Gotta keep a positive view, this is not an easy software to learn in a week
or so.

Now, 

1. Threads,
That happens by default. It's specified in the conf file -- and the default
values are good enough. I would encourage you to read through the
nutch-default.xml file as that will give you an overview of all the things
available in Nutch.

2. Don't follow external links.

Check if you are using the new version of nutch. The older version had a bug
where links would get added to the DB without getting filtered. This has
since been fixed. I would also urge you to apply Andrzej's fetcher patch.

For starters I would recommend not following links and seeing if you can get
your initial URL list indexed (all of them to figure out what could be
causing the 20 site to not be indexed), then add links back.  Take a look at
http://www.siteXX.com/robots.txt manually to confirm that you are being
blocked from the sites not being indexed.

CC-




 
 

-----Original Message-----
From: J B [mailto:[EMAIL PROTECTED] 
Sent: Wednesday, June 01, 2005 11:59 AM
To: [email protected]
Subject: Architecture for parallell crawling

Hello,

Forgive me for my dumb questions, but I couldn't find any guidance in the
other postings.

I want to crawl about 20 pre-defined (larger) sites, once a day, preferrably
in parallell to save time (threads?).
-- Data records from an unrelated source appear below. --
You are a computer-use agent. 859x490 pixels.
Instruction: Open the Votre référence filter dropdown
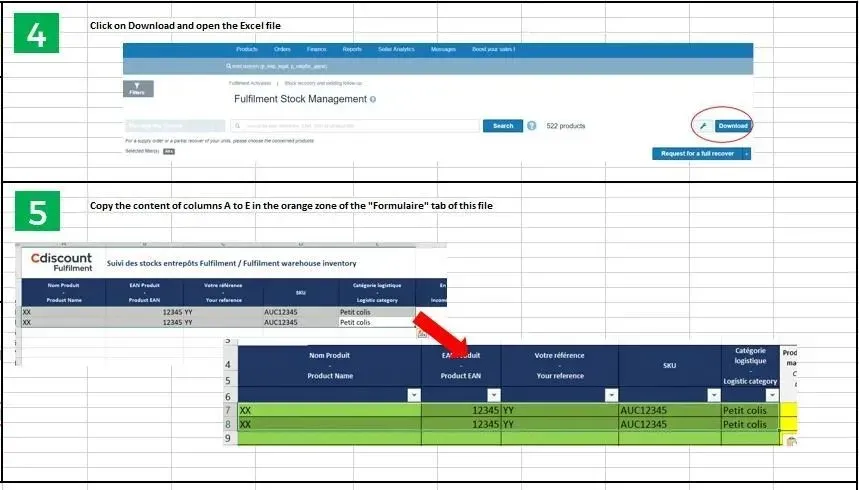pyautogui.click(x=611, y=395)
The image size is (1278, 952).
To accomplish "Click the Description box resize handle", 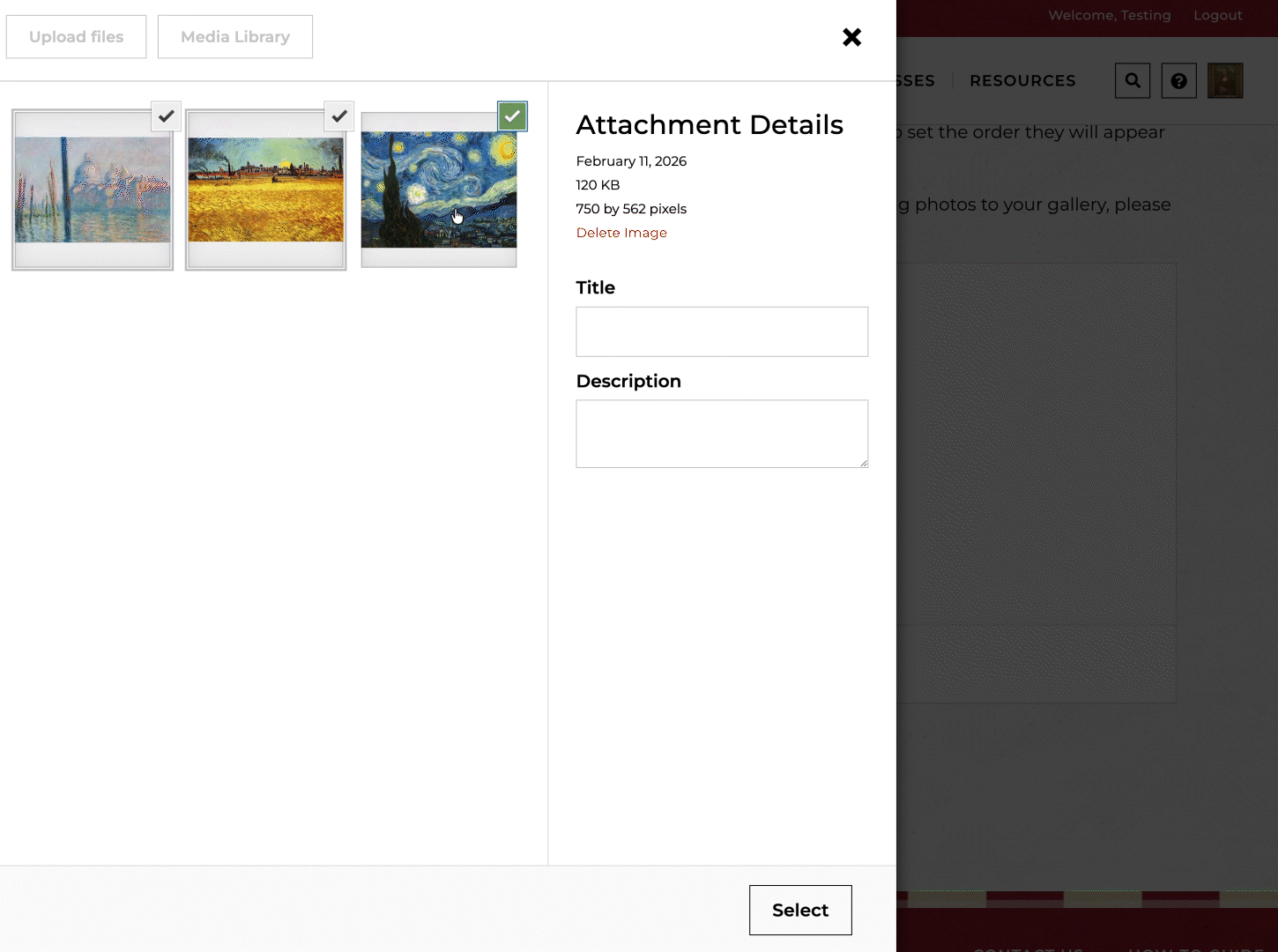I will [864, 463].
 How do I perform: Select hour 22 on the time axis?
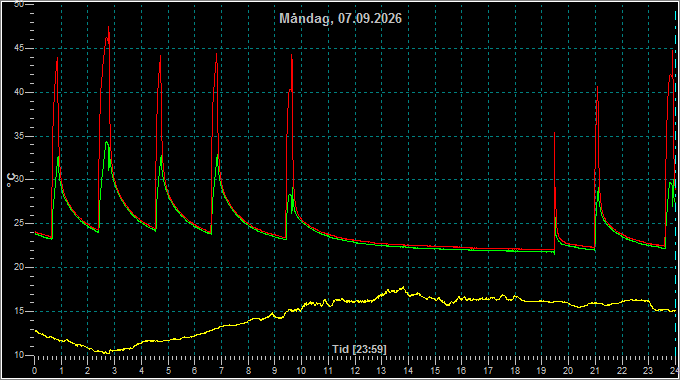(621, 371)
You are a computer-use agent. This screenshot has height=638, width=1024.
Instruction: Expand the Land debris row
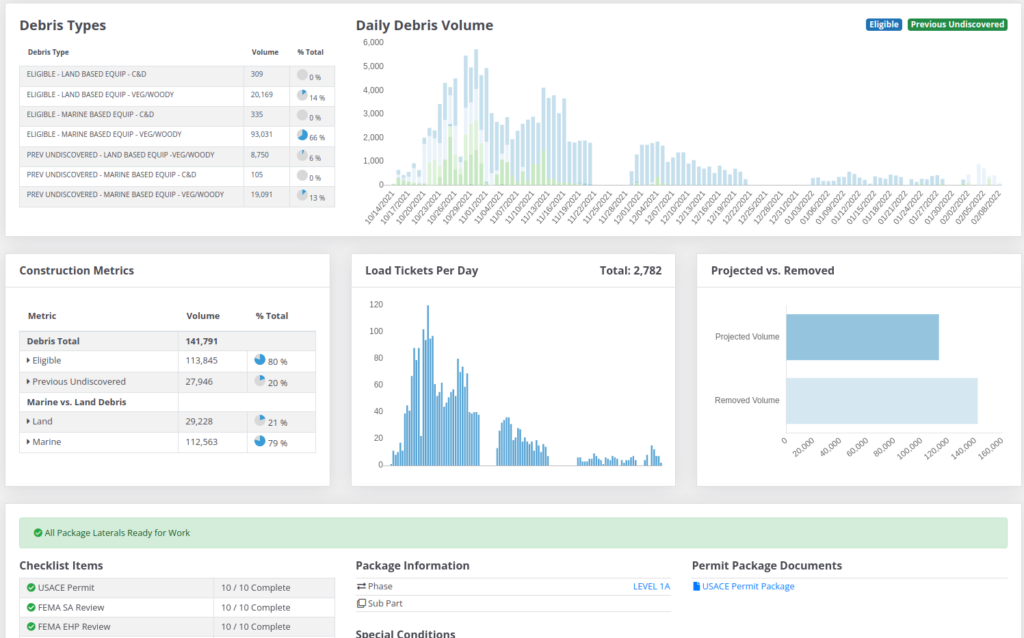[x=28, y=421]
Only the pages on those sites should
be crawled and not links pointing to other sites. When querying the indexed
material, all 20 sources should be searched in the same query. The urls-file
looks like this:

http://www.site1.com/
http://www.site2.com/
http://www.site3.com/
etc...

The file crawl-urlsfilter.txt looks like this:

+^http://([a-z0-9]*\.)*site1.com/
+^http://([a-z0-9]*\.)*site2.com/
+^http://([a-z0-9]*\.)*site3.com/
etc...

I have tried several different approaches and configurations of these two
files, but I never get the desired result. There's always just one crawling
process, and it never gets all 20 sites. Moreover, it follows external links
to other sites...

Given the above, what "Nutch-architecture" should I use?

Best regards,

Jon

"I didn't realize that I was stupid until I got to know Nutch"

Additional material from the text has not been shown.